[TEXT PROVIDED]
■ ■ ■ ■
It is a misnomer to call the deal finally reached by congressional leaders Sunday a "stimulus."
It's not a stimulus. It's a rescue. Barely. And one that is too late and too little for many in our pandemic-wracked country.
But, yes, anything is better than nothing.
The $908 billion pandemic aid package — which was expected to be formally passed by midnight Monday — would provide direct payments of $600 to millions of American adults making up to $75,000 a year, as well as revive lapsed supplemental federal unemployment benefits at $300 a week for 11 weeks.
All of that is half the level of aid delivered by the $2.2 trillion stimulus law enacted in March.
The new aid package also is expected to provide support for gig workers, freelancers, small businesses, hospitals, schools and child care. And it would extend a federal moratorium on evictions through the end of January and provide $25 billion to help tenants catch up on missed rent payments. It also would further fund COVID-19 vaccine purchases and distribution.
■ ■ ■ ■
[GIVEN RECORDS]
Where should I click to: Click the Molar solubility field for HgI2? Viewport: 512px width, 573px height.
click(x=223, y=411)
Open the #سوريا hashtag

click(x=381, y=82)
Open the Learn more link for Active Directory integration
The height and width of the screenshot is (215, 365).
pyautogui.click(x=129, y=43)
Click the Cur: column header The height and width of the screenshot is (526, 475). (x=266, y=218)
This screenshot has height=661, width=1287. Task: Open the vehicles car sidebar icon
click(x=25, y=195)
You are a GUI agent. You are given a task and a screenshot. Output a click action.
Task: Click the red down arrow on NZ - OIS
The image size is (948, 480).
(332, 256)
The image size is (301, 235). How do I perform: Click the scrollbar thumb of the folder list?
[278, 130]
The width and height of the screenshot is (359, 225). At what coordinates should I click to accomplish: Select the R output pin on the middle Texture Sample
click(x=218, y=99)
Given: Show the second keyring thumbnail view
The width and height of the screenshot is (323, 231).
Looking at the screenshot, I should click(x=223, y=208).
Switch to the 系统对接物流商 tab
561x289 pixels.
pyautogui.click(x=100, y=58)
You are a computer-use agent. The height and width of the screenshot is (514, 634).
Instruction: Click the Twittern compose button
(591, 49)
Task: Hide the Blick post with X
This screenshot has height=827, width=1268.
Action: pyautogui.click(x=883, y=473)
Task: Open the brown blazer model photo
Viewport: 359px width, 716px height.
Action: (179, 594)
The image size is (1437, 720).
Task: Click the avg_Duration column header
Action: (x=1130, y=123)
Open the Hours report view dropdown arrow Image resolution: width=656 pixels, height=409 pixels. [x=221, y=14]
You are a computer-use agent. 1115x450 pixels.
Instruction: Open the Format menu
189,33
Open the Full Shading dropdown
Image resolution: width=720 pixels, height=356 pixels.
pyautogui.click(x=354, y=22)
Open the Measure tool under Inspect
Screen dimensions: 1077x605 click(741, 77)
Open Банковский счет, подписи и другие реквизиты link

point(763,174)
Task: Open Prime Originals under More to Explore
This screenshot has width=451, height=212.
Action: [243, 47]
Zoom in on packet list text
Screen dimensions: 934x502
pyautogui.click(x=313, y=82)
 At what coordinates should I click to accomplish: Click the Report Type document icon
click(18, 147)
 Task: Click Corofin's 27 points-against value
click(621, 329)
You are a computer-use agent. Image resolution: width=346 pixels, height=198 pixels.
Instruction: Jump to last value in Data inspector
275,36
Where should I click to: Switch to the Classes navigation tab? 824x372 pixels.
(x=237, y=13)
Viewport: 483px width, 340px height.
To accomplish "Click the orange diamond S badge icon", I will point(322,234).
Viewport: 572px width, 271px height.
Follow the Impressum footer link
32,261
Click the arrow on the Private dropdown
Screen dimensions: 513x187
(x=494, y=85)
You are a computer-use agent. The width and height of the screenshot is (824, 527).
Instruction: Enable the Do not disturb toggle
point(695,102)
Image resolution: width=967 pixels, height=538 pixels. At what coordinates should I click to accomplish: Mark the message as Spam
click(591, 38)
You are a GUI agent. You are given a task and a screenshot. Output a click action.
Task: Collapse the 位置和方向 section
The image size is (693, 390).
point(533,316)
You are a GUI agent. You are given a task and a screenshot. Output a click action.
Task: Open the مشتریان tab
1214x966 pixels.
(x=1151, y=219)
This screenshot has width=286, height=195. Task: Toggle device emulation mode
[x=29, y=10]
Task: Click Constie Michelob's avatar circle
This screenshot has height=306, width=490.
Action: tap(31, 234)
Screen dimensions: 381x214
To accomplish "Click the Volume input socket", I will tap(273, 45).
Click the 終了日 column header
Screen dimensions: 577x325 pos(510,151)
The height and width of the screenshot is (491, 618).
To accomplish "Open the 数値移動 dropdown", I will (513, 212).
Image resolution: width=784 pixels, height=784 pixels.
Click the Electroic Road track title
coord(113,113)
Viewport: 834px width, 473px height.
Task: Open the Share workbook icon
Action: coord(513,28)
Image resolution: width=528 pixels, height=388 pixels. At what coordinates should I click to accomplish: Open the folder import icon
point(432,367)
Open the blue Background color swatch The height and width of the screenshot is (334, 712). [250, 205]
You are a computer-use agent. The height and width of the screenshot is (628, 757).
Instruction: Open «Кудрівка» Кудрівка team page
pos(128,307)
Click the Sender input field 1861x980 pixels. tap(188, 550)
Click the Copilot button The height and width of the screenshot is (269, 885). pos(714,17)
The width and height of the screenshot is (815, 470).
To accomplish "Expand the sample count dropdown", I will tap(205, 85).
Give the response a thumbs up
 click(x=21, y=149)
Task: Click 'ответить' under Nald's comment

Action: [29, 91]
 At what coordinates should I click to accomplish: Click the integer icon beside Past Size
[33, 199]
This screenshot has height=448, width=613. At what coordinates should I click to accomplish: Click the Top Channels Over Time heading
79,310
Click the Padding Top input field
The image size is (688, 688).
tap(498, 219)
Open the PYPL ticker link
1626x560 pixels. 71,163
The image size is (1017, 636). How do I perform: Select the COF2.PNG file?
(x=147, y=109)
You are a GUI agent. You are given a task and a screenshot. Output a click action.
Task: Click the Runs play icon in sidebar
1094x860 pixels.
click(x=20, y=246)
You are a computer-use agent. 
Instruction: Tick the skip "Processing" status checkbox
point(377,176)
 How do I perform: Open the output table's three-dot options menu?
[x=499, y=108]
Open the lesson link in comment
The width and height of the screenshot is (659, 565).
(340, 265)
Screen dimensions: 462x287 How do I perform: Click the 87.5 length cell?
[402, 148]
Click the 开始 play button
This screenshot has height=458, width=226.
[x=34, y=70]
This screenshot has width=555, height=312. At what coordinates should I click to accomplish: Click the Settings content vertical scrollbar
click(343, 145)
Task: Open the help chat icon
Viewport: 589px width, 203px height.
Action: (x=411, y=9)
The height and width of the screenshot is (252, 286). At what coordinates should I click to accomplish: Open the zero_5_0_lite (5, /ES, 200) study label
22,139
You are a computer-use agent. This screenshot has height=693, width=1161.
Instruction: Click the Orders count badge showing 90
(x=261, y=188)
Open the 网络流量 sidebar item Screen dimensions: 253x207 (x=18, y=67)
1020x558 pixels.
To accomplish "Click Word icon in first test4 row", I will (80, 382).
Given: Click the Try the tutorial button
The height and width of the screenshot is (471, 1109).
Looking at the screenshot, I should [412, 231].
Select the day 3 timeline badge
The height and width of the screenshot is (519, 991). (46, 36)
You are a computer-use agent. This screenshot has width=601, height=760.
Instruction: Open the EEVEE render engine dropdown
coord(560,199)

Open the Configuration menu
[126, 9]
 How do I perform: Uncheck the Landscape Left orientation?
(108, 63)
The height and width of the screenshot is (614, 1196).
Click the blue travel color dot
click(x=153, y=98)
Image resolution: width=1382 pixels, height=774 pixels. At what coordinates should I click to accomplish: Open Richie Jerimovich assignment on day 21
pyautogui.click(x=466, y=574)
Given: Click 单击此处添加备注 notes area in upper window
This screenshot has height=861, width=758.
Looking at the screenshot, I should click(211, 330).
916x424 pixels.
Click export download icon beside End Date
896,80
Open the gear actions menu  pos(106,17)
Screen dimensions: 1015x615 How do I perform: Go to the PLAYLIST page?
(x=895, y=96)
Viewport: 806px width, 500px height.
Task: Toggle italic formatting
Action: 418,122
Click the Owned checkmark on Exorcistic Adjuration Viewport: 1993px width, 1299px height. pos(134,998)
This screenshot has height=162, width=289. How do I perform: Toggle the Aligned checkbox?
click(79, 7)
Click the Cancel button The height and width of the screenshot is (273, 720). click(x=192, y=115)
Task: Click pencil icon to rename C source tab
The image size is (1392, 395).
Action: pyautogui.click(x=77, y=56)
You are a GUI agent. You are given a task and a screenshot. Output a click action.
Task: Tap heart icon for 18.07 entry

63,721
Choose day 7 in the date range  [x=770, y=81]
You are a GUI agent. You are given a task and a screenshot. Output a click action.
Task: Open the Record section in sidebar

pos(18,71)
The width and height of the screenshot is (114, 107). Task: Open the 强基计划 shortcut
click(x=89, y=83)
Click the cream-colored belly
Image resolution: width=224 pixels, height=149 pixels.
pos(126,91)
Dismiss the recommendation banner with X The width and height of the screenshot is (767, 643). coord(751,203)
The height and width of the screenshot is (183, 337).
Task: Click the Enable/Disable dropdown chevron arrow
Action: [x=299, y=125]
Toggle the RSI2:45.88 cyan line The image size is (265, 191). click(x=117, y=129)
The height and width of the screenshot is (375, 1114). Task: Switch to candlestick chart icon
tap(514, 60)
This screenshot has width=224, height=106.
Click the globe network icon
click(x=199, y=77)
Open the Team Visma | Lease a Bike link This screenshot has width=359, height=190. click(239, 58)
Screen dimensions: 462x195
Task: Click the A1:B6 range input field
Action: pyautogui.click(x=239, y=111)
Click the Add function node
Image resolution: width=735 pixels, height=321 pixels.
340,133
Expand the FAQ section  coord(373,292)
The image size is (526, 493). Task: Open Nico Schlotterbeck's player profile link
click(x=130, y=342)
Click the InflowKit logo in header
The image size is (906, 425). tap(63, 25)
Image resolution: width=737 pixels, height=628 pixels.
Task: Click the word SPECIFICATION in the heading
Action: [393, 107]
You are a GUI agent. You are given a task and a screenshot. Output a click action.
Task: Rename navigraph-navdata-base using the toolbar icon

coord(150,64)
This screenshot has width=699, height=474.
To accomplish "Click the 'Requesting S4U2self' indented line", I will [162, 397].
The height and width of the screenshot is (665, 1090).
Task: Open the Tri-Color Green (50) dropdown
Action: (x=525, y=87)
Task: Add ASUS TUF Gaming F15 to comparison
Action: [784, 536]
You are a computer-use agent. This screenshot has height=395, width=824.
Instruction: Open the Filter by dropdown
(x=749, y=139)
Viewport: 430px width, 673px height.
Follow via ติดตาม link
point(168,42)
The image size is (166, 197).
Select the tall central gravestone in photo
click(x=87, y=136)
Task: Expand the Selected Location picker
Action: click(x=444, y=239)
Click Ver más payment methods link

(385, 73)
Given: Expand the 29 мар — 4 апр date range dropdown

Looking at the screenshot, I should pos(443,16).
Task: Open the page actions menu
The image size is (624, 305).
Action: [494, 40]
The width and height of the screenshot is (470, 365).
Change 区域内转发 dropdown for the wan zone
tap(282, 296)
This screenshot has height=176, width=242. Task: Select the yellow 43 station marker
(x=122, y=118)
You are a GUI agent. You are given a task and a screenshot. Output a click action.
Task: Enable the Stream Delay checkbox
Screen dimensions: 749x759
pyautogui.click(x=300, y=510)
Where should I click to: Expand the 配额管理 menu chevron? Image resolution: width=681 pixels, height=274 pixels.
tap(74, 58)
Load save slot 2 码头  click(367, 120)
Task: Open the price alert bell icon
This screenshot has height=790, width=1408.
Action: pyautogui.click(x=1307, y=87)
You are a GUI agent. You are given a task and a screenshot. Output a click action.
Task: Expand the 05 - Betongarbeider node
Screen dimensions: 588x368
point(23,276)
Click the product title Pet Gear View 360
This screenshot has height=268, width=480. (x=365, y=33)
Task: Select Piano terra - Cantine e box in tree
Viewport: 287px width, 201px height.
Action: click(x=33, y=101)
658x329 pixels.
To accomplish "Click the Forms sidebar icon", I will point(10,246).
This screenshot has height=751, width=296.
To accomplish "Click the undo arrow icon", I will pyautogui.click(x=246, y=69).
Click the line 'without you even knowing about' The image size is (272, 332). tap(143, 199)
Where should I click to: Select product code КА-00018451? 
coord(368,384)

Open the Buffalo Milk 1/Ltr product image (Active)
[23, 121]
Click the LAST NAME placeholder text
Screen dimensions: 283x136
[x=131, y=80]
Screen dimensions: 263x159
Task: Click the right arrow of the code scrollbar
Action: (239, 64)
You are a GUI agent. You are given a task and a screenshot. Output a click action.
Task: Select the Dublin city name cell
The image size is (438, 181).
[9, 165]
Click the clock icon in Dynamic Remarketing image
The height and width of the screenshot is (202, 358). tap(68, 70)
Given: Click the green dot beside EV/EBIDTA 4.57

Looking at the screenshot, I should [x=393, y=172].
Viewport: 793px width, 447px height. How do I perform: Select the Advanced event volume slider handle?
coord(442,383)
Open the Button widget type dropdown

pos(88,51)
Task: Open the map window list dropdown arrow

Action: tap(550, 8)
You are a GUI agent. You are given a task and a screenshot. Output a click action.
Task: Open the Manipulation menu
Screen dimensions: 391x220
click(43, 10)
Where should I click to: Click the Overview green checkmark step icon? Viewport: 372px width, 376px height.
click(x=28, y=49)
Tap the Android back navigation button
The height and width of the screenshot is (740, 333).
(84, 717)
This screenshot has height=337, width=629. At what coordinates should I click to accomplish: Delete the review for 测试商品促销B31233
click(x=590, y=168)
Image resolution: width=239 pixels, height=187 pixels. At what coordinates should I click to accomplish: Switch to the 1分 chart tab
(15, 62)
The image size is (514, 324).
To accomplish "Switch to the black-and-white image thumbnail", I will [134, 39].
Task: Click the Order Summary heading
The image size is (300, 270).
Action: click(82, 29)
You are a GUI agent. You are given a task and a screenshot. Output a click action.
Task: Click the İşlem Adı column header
■ ■ ■ ■
[EXPLORE THE MATERIAL]
[1] In the editorial on the pandemic aid package, how much would the direct payment to each eligible American adult be?
[2] Recast the paragraph of the pandemic aid editorial beginning "The new aid package also is expected" as a bulleted list that keeps its main facts.
[3] Extend the editorial on the pandemic aid package with a few more paragraphs, picking up after its final sentence.
The material has no connection to the editorial on the pandemic aid package.

[SOLVED TASKS]
[1] $600

[2]
- Support for gig workers, freelancers, small businesses, hospitals, schools and child care
- Extension of the federal moratorium on evictions through the end of January
- $25 billion to help tenants catch up on missed rent payments
- Further funding for COVID-19 vaccine purchases and distribution

[3]
In some local neighborhoods, car horns honked Sunday night when the deal's announcement appeared on news programs and cell phones. There was joy and relief in the honks, as far too many families with unemployed members have burned through whatever savings they had during the months of on-and-off negotiations between House Democrats and Senate Republicans.
Finally now there is at least something to ease a portion of the suffering of millions of Americans. At least something to help unemployed workers feed their families and avoid eviction. At least something to help small businesses avoid closure or bankruptcy.
The previous stimulus package was passed about nine months ago, just as the virus took hold in the United States, prompting widespread stay-at-home orders limiting movement and commerce. It has since taken all these months to negotiate this new "deal," even as the pandemic spread out of control and people burned through their savings.
The financial news site Business Insider calculated that in America's largest cities, looking at average monthly expenditures, the new $600 direct payment would carry a two-person household for less than two weeks. The previous stimulus had included payments of up to $1,200, and a report from the Federal Reserve Bank of New York found that most of those funds were used to pay off debt or put into savings.
Either way, it helped people hang on, and this relief bill will, too. With vaccinations underway, there is reason to hope that pandemic will slow and economic growth will speed up, with this new relief package creating something of a bridge from now until then.
As The New York Times wrote: "It deploys the ample resources of the federal government to prevent economic damage that could not be easily reversed, like the loss of homes and businesses."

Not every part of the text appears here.